→ **Material shown**
Content starts

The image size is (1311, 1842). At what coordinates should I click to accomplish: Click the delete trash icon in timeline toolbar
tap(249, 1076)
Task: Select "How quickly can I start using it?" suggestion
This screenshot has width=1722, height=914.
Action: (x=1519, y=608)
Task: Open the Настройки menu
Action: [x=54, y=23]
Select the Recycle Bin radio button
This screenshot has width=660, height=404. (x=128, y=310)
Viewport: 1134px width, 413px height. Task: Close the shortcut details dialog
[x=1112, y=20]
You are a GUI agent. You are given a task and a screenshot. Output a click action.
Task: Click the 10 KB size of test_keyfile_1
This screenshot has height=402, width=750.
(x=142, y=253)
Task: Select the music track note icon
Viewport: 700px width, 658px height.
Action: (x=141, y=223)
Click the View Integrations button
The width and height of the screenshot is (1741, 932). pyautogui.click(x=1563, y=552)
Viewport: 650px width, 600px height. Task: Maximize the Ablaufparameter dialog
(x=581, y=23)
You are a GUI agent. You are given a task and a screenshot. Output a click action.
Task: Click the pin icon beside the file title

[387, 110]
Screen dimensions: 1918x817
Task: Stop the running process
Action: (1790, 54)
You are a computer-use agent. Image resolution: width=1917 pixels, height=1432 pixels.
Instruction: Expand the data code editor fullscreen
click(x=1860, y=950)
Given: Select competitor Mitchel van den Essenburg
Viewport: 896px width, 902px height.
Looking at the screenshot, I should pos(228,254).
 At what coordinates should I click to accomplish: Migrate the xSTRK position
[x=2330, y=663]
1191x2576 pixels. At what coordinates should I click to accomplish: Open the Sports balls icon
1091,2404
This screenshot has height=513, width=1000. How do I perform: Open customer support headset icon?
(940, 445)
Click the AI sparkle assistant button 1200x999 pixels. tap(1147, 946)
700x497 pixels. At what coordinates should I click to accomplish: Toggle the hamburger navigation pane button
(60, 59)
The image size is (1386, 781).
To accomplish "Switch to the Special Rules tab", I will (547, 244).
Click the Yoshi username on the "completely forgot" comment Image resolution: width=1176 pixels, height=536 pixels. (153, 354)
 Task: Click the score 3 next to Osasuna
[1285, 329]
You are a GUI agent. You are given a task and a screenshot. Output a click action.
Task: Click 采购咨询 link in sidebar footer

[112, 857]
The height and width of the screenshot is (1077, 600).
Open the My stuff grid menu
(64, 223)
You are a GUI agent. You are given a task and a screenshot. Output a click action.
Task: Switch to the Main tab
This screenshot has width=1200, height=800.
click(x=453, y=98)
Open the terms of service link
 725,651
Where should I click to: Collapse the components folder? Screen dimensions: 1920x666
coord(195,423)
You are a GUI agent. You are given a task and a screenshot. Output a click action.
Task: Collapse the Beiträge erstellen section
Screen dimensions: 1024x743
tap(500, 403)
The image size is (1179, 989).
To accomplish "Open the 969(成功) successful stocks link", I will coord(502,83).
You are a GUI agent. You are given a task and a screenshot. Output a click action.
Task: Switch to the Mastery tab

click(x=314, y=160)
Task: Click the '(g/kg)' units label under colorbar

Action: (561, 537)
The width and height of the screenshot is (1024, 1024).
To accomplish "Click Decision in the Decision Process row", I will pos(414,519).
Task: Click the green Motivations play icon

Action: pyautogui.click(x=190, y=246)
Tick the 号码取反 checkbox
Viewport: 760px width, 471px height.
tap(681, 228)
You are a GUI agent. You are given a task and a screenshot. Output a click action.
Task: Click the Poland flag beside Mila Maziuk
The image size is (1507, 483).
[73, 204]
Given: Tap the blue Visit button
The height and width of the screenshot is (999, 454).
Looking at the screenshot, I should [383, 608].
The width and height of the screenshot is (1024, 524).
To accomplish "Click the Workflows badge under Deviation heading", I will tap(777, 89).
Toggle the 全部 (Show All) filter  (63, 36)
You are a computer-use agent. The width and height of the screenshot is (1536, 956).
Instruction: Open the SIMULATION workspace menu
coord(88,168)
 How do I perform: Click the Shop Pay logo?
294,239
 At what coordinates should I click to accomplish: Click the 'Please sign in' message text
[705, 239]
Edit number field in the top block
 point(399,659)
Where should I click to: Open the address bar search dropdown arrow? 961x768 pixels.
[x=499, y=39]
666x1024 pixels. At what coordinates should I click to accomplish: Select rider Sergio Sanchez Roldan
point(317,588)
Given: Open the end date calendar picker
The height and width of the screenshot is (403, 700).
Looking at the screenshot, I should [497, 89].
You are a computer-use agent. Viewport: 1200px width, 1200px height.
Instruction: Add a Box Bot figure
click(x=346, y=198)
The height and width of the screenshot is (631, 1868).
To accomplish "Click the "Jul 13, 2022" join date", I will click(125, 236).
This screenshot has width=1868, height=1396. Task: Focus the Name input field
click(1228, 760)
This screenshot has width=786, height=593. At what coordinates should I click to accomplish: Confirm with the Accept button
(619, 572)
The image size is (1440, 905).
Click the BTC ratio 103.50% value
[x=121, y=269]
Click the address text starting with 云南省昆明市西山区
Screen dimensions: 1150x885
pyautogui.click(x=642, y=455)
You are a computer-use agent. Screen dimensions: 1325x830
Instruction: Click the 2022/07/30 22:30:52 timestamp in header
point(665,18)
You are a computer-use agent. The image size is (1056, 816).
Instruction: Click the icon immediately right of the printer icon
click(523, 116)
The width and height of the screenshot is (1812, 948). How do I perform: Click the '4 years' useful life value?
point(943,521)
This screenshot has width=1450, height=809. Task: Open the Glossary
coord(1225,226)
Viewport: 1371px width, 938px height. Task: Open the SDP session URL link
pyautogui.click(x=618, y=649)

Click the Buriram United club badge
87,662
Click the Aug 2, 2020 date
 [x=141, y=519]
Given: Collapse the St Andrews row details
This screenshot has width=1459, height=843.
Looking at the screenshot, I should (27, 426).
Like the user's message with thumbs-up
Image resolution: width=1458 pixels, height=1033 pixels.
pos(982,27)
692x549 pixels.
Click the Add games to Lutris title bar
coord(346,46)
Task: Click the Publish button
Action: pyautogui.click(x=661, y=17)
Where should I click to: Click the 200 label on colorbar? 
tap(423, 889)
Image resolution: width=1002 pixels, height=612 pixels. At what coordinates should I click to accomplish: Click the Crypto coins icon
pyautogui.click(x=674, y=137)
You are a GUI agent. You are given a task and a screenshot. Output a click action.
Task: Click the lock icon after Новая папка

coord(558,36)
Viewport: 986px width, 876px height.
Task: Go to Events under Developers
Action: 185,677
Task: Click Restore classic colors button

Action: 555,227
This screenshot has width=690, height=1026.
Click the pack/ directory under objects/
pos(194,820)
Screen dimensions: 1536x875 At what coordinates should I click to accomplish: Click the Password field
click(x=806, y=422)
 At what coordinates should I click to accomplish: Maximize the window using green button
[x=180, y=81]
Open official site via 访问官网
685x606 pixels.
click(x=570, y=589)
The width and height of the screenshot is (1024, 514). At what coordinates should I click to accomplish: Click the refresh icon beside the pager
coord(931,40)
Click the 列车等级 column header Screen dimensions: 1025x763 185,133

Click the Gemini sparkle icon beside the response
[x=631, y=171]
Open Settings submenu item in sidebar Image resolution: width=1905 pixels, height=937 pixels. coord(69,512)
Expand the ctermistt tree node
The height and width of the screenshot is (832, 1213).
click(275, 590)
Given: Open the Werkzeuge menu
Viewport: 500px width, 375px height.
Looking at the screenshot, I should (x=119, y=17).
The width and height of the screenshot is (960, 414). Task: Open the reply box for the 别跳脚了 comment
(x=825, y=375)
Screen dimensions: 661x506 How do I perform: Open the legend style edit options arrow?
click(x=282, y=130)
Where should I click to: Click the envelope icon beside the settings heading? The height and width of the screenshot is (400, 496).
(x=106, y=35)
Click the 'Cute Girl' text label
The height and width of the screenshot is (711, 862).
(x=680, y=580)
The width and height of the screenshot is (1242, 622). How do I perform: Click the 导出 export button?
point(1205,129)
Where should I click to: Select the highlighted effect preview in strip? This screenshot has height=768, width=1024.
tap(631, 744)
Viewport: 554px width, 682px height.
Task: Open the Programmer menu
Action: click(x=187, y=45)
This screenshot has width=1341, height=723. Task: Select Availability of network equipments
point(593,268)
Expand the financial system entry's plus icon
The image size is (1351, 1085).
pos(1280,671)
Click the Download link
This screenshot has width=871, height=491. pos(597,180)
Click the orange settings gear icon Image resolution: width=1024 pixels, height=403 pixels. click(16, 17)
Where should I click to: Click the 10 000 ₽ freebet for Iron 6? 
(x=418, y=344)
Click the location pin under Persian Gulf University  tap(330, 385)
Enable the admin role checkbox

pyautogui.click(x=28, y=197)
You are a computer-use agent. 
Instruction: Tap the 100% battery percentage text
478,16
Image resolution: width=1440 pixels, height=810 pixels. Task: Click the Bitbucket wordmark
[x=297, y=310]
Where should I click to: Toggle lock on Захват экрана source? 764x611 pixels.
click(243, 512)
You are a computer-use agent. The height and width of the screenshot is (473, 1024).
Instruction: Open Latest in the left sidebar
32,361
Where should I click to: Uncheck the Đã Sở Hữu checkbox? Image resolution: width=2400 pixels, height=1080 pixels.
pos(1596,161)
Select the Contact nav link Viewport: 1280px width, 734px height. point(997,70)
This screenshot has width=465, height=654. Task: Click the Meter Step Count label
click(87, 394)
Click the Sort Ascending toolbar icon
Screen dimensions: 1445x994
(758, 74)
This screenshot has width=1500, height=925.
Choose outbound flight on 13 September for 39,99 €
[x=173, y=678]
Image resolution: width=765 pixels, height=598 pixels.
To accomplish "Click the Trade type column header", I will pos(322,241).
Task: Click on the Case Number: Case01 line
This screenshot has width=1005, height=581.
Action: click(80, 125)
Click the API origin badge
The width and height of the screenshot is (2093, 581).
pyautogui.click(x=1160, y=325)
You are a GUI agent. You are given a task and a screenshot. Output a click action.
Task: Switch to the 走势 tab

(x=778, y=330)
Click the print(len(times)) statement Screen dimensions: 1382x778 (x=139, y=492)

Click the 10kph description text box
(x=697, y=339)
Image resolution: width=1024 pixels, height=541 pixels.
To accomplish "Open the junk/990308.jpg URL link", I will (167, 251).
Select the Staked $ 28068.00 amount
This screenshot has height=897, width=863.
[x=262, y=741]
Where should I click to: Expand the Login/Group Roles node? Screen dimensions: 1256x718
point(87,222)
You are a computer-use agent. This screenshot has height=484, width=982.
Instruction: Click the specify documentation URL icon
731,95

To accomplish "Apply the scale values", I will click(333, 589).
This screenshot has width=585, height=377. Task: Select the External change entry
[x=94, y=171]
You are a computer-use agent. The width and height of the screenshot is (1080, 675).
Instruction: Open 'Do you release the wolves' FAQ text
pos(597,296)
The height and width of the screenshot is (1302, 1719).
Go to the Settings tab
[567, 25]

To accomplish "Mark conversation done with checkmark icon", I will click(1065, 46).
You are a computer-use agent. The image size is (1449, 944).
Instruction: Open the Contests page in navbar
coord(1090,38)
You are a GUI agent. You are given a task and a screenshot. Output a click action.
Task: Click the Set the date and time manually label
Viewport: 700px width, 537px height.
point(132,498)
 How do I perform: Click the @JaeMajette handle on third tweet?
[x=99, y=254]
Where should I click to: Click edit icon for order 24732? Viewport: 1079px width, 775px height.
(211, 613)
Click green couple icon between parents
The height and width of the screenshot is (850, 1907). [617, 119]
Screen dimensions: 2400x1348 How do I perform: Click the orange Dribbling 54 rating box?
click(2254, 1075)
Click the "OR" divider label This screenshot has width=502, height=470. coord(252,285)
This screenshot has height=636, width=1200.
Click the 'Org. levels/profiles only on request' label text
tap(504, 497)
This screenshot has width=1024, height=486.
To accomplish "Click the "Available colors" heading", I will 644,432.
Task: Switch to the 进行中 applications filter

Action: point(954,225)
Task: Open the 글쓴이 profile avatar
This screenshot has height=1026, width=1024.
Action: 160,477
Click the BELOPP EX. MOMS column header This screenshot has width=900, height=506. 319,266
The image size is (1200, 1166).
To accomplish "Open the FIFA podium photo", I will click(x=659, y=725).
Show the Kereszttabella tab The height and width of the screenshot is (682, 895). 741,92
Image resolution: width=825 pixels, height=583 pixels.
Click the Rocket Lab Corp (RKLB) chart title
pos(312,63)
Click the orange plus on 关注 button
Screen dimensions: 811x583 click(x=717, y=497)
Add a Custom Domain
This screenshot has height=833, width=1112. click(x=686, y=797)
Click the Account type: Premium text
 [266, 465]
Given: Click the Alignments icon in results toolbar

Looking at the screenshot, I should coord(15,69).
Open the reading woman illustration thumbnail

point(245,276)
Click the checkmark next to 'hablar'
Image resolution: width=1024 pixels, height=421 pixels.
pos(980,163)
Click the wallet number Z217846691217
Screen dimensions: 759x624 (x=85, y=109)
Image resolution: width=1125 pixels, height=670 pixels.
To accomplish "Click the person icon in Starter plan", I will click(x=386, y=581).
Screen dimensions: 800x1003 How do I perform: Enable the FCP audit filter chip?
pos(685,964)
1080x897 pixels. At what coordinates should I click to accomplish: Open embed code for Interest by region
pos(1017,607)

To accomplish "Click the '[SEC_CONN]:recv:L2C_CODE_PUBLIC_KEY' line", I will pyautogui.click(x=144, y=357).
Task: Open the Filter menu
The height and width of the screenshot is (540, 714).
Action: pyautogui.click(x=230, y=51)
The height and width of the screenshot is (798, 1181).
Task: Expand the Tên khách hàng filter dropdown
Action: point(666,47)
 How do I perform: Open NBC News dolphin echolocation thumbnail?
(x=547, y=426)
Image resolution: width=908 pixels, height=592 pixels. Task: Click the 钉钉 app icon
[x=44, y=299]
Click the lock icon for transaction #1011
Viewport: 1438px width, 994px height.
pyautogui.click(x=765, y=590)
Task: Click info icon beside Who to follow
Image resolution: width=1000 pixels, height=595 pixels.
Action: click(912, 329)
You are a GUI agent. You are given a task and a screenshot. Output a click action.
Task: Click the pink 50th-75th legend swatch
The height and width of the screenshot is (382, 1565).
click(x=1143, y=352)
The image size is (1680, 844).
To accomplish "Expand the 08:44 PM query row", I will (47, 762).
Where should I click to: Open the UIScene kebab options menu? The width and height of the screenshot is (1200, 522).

Content ends

→ **What the exercise asks**
Search the entries for the line holding "Add a Custom Domain". Return that line and the ones after it through the last, exactly.

→ **Solution**
Add a Custom Domain
This screenshot has height=833, width=1112. click(x=686, y=797)
Click the Account type: Premium text
 [266, 465]
Given: Click the Alignments icon in results toolbar

Looking at the screenshot, I should coord(15,69).
Open the reading woman illustration thumbnail

point(245,276)
Click the checkmark next to 'hablar'
Image resolution: width=1024 pixels, height=421 pixels.
pos(980,163)
Click the wallet number Z217846691217
Screen dimensions: 759x624 (x=85, y=109)
Image resolution: width=1125 pixels, height=670 pixels.
To accomplish "Click the person icon in Starter plan", I will click(x=386, y=581).
Screen dimensions: 800x1003 How do I perform: Enable the FCP audit filter chip?
pos(685,964)
1080x897 pixels. At what coordinates should I click to accomplish: Open embed code for Interest by region
pos(1017,607)

To accomplish "Click the '[SEC_CONN]:recv:L2C_CODE_PUBLIC_KEY' line", I will pyautogui.click(x=144, y=357).
Task: Open the Filter menu
The height and width of the screenshot is (540, 714).
Action: pyautogui.click(x=230, y=51)
The height and width of the screenshot is (798, 1181).
Task: Expand the Tên khách hàng filter dropdown
Action: point(666,47)
 How do I perform: Open NBC News dolphin echolocation thumbnail?
(x=547, y=426)
Image resolution: width=908 pixels, height=592 pixels. Task: Click the 钉钉 app icon
[x=44, y=299]
Click the lock icon for transaction #1011
Viewport: 1438px width, 994px height.
pyautogui.click(x=765, y=590)
Task: Click info icon beside Who to follow
Image resolution: width=1000 pixels, height=595 pixels.
Action: click(912, 329)
You are a GUI agent. You are given a task and a screenshot. Output a click action.
Task: Click the pink 50th-75th legend swatch
The height and width of the screenshot is (382, 1565).
click(x=1143, y=352)
The image size is (1680, 844).
To accomplish "Expand the 08:44 PM query row", I will (47, 762).
Where should I click to: Open the UIScene kebab options menu? The width and height of the screenshot is (1200, 522).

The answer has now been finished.